FIGURE LEGEND: The SUMOylation Pathway. The SUMO enzymatic cascade catalyzes the dynamic post-translational modification process of transfer of SUMO protein to other proteins (SUMOylation). The Small Ubiquitin-related Modifier, SUMO is conjugated to its substrates through three sequential enzymatic steps: activation, involving the E1 enzyme, AOS1/UBA2; conjugation, involving the E2 enzyme, UBC9; substrate modification, through the cooperation of the protein ligases, E2 and E3. De-conjugation (De-SUMOylation) occurs through enzymes called SENPs, which recycle free SUMO and unmodified target proteins. The Arancio lab has demonstrated that SUMO1 conjugation negatively affects synaptic morphology, neurotransmission and memory, whereas SUMO2 conjugation positively affects these features. This work gives the impetus to the development of drugs acting at different steps of the pathway to alleviate Alzheimer's disease symptomatology.
Ottavio Arancio, MD, PhD
The complexity of the human central nervous system and its inaccessibility to direct studies make its modeling necessary in order to investigate the occurrence of physiological and pathological processes. Because of many limitations in animal disease models, in vitro neuronal models using patient-derived stem cells are currently being developed by numerous laboratories. However, this technological development has led to the need to confirm functionality of the newly generated neurons, with respect to electrical properties of individual neurons, their ability to express pathology, and their capacity to functionally integrate into the brain's circuitry. Additional problems of stem cell derived models include the survival of implanted neurons, the directed differentiation into specific cell types and the tumorigenic potential of incompletely differentiated neurons.
──────
> **WHAT TO DO**:
A. In the neuroscience passage, why is it necessary to model the human central nervous system?
B. In the neuroscience passage, which enzymes carry out de-SUMOylation?
C. Continue the neuroscience passage, starting after its last sentence.
──────
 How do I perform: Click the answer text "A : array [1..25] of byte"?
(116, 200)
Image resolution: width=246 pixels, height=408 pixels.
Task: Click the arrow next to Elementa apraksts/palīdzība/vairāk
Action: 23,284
──────
> **RESULTS IN ORDER**:
A. The human central nervous system is complex and inaccessible to direct studies. Modeling is therefore needed to investigate how physiological and pathological processes occur.

B. Enzymes called SENPs, which recycle free SUMO and unmodified target proteins.

C.
Figure 1: Immunofluorescence analyses of iPSC-derived neurons. Images by Andrew Sproul of the Taub Institute.
The laboratory of Taub faculty member Dr. Ottavio Arancio is at the forefront of research aimed at developing suitable neurons obtained with stem cell techniques. This is particularly true for cells mimicking diseases in which neurons have to be fully mature, such as those in patients with Alzheimer's disease. Dr. Arancio and colleagues recently published a review of studies from numerous laboratories, including the Arancio Laboratory, in the journal of Alzheimer's Research & Therapy. Their conclusion was that recapitulation of human neurological disease following stem cell-derived neuronal differentiation in vitro remains a significant scientific challenge. Nevertheless, the potential of discovering a therapy for numerous diseases awaiting a cure make it one worth pursuing, particularly for neurodegenerative diseases. To this end, maturation protocols that provide stem cell derived neuronal models containing genetic susceptibility in parallel with aging-related factors must continue to be developed in order to accurately model late-onset disorders.